In the presented example no. 2, taking into account the literal wording of the provision, Ms Marta herself would have to consent.

Considering the fact that such a decision is issued irrespective of the ownership right, the acquisition of the property right, which is covered by the zoning decision, is not tantamount to the acquisition of this decision.

In the jurisprudence and legal doctrine, two views were distinguished in the field of transferring the decision on land development conditions to the heirs of the addressee:

  • universal succession;

  • separate administrative procedure.

Universal succession

Pursuant to the provisions of the Civil Code concerning inheritance law, upon the death of the testator, the rights and obligations of the deceased pass to his heirs. As a rule, administrative decisions are not inheritable and expire upon the death of their addressee. However, it should be pointed out that the zoning decision is not related to the addressee, but to the real estate it concerns.

According to this position, after the death of the addressee of the decision on land development conditions, his heirs may exercise the rights arising therefrom or submit a declaration of consent to the transfer of this decision to another entity.
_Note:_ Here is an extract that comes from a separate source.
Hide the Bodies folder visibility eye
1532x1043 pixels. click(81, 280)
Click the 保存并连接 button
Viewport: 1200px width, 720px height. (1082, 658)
In order to be able to exercise the rights under the zoning decision, one must present a legally valid court decision declaring the inheritance acquired after the deceased addressee of the decision or an inheritance certificate drawn up by a notary public.

Administrative proceedings

However, the case law of voivodship administrative courts indicates that in order to transfer a decision on development conditions, the conditions set out in the act on spatial planning and development relating to the transfer of a decision must be met.

It is also argued that such a decision is personal, which makes it non-inheritable. In such a situation, Marta's heirs would not have any rights to the issued zoning decision.

Importantly, the provisions of the Spatial Planning and Development Act do not contain regulations regarding the inheritance of zoning decisions. Also, the issue of transferring the decision to the heirs was not raised. Both views should therefore be borne in mind. Assessing them, it can be indicated that the negotiable nature of the zoning decision and its close connection with the real estate, and not with the addressee, support the view on the inheritance of rights and obligations from the zoning decision.

The fact that there are such contradictions leads to the conclusion that the legislator should regulate this issue in the Act on spatial planning and development in order to eliminate the existing discrepancies, lead to the issuance of coherent decisions by the authorities and facilitate the heirs' implementation of construction investments, so that they do not have to apply for similar decisions, but on their personal data, assuming that the authorities only examine the properties of the property, while the applicant's personal qualities are irrelevant in such cases.